Où mèneront-elles, les illusions de Trump et de son secrétaire d’Etat ? The Examiner y va de sa réponse.

« Le 8 mai, quelques minutes après que le président américain ait annoncé au monde entier que les États-Unis sortiraient de l’accord nucléaire iranien, les Européens, les Iraniens, les Russes et même de nombreux Américains se demandaient ce que serait le plan B de l’administration de Donald Trump. La décision de Trump était si imprévisible et si soudaine qu’il ne semblait pas avoir d’autres plans que de faire pression sur Téhéran dans l’espoir que ce dernier reculerait un jour, a écrit le web site Washington Examiner.
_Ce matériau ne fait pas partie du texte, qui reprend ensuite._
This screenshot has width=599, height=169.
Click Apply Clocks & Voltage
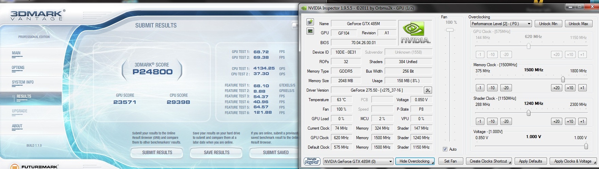coord(573,161)
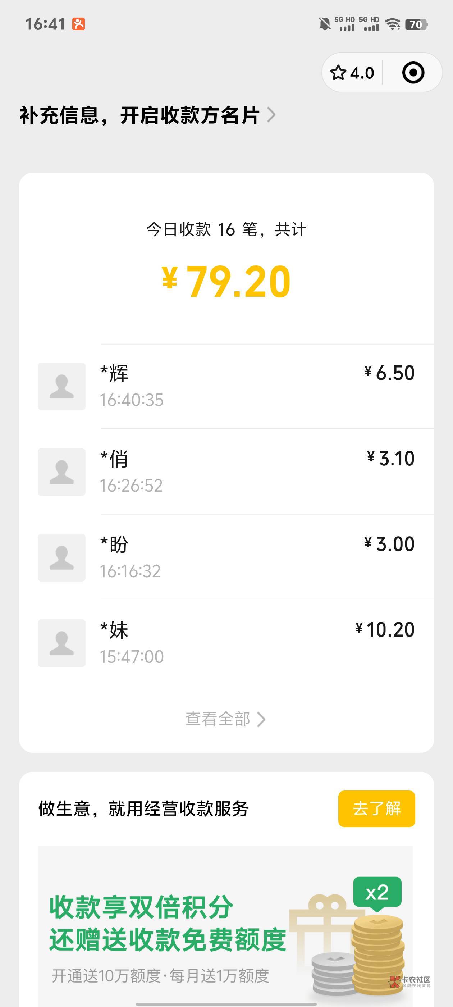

« Or le discours du 21 mai du secrétaire d’État Mike Pompeo sur l’Iran, qui a suivi celui de Trump, était censé rendre crédible cette stratégie-éclair sur l’Iran. Or, ce que nous avons reçu à la place était d’environ 35 minutes de fanfaronnades enveloppées dans des délires désespérés. En effet, lorsque Pompeo a conclu ses remarques, l’observateur ne pouvait s’empêcher de croire que la Maison-Blanche est moins intéressée par un quelconque marché avec l’Iran que par une nette capitulation de ce pays. Mais l’Iran est-il à même de capituler? Si Téhéran refuse toute reddition inconditionnelle, comme les Allemands à Versailles, l’administration de Trump adoptera ce que Pompeo a décrit comme « le régime de sanctions le plus fort de l’histoire » en indiquant que « l’aiguillon des sanctions sera douloureux ». Soit. Mais quelle sera la prochaine étape? Croire que Téhéran considérera, et encore moins mettra en œuvre, les 12 « recommencements » de Washington et ce, en échange de quelques maigres incitations économiques et politiques, relève de la naïveté ».

Et le journal d’ajouter:  » C’est tellement délirant qu’on se demande si la Maison Blanche ne serait plutôt sur le point de tâter le terrain en vue d’une confrontation militaire à venir. Si cela est le cas, rappelons une chose : les États-Unis, aussi puissants soient-ils, ne devraient pas placer tous leurs œufs dans ce panier dangereux qu’est la guerre; surtout qu’au Moyen-Orient, rares sont les guerres gagnés par les États-Unis. La stratégie US ferme la porte à tout dialogue et se met à dessin au défie. Faire la guerre à l’Iran est une chose, pouvoir la gagner en est une autre ».

Interrogé par Sputnik, le membre de l’Académie des sciences de Russie, Alexeï Arbatov, dénonce de son côté la politique aventuriste de Washington face à l’Iran qui mènera à une nouvelle guerre: « Les actions de Washington dans la région témoignent du manque de professionnalisme de l’administration de Donald Trump :

« Si l’on ne réussit pas à maintenir l’accord sur le programme nucléaire de l’Iran, grâce aux efforts de l’Europe, de la Russie et de la Chine, s’il [l’accord iranien, ndlr] échoue et l’Iran reprend son programme, une frappe israélienne immédiate suivra. Peut-être avec les États-Unis. Ce sera une nouvelle guerre parce que l’Iran répondra avec tous les moyens dont il dispose », a conclu l’interlocuteur de Sputnik.